Ligações com o sistema político
Outra questão se destaca nessa disputa: o financiamento das
empresas mineradoras aos parlamentares do Congresso Nacional. As mineradoras
financiaram cerca de R$ 91,5 milhões em campanhas eleitorais no ano de 2014,
tendo como prioridade as campanhas de deputados federais. A empresa que teve
maior participação nas doações foi justamente a maior do país, a Vale, que
realizou doação no valor total de R$ 88 milhões. A Vale também está entre as
quatro empresas que mais fizeram doações para campanha dos deputados nas
eleições de 2014. Este investimento tinha como objetivo garantir uma bancada
que pudesse responder às demandas das multinacionais do setor, capturando a
frágil democracia brasileira e colocando os interesses do povo brasileiro
subordinados ao grande capital. A tramitação do código se pautou por uma
contínua tentativa de bloqueio da participação das populações em conflito com a
mineração no Brasil. Os interesses econômicos das empresas, aplicados nas
eleições, explica muito a falta de democracia do processo.
Projeto volta à cena
O projeto do código estava paralisado desde 2015, mas 2017
começa com grande probabilidade de ele voltar com força. O ministro Fernando
Coelho Filho anunciou no final de janeiro que o projeto será retirado da Câmara
dos Deputados e será reapresentado pelo Executivo em três propostas, a partir
dos eixos acima descritos. A justificativa é que a aprovação terá assim maior
celeridade para garantir um aumento da produção do setor mineral.

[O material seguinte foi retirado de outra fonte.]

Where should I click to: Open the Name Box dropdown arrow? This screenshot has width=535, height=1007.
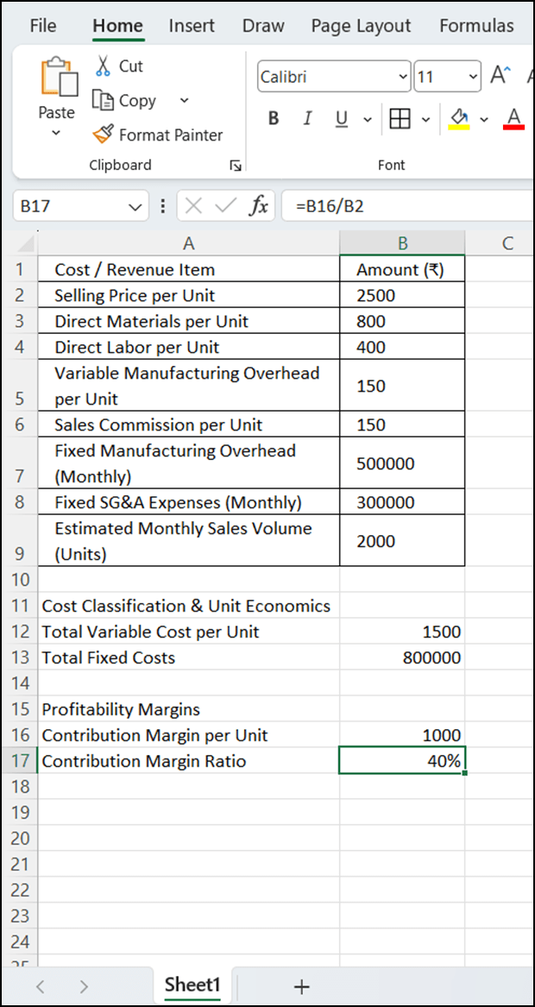pos(135,207)
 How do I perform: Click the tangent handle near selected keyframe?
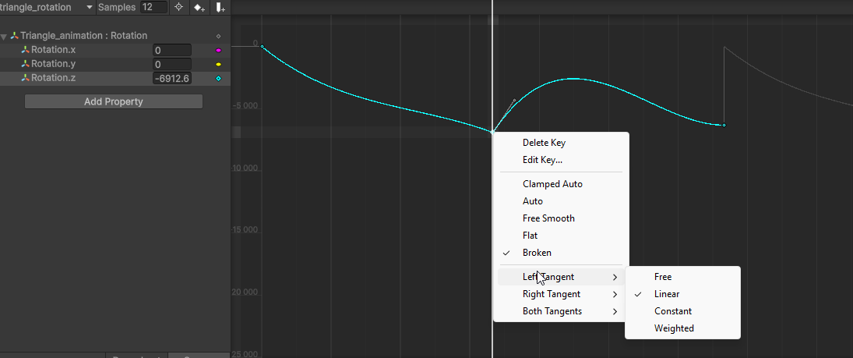pos(515,101)
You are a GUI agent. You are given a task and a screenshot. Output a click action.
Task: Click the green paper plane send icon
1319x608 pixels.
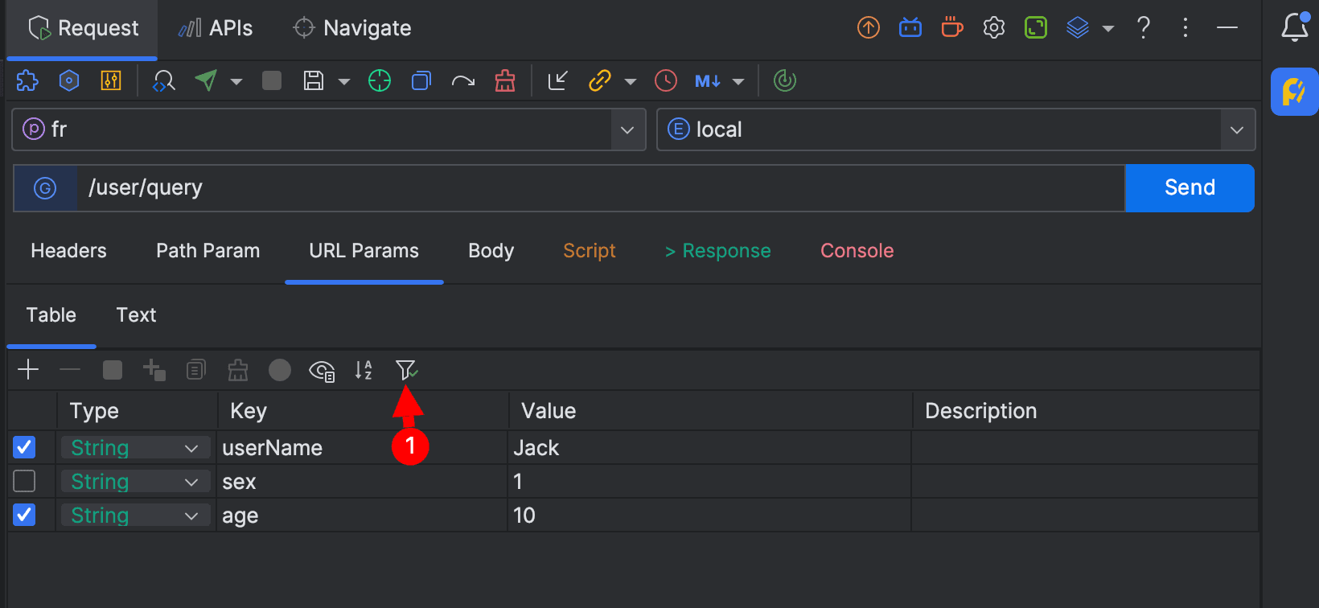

Na proposta
sinalizada, se manteria o modelo de concessão sem regulação do Estado e uma
alíquota rebaixada da CFEM. E esta é a lógica que prevalece também no governo
Temer: os interesses do setor privado. O fatiamento do código facilita a
tramitação no Congresso, elimina as pautas socioambientais e diminui a
capacidade de intervenção da sociedade nos rumos do novo marco regulatório. A
perspectiva é que no primeiro semestre os novos projetos de lei sejam
reapresentados e aprovados.
Cabe ao povo em luta tentar transformar o código a favor da
sociedade como um todo. Se aprovado nos termos em que está colocado, a condição
de país subalterno exportador de matérias-primas se aprofundará, intensificando
a extração de bens naturais e a super exploração dos trabalhadores da
mineração.
*Maria Júlia Zanon é antropóloga
e coordenadora do Movimento pela Soberania Popular na Mineração (MAM).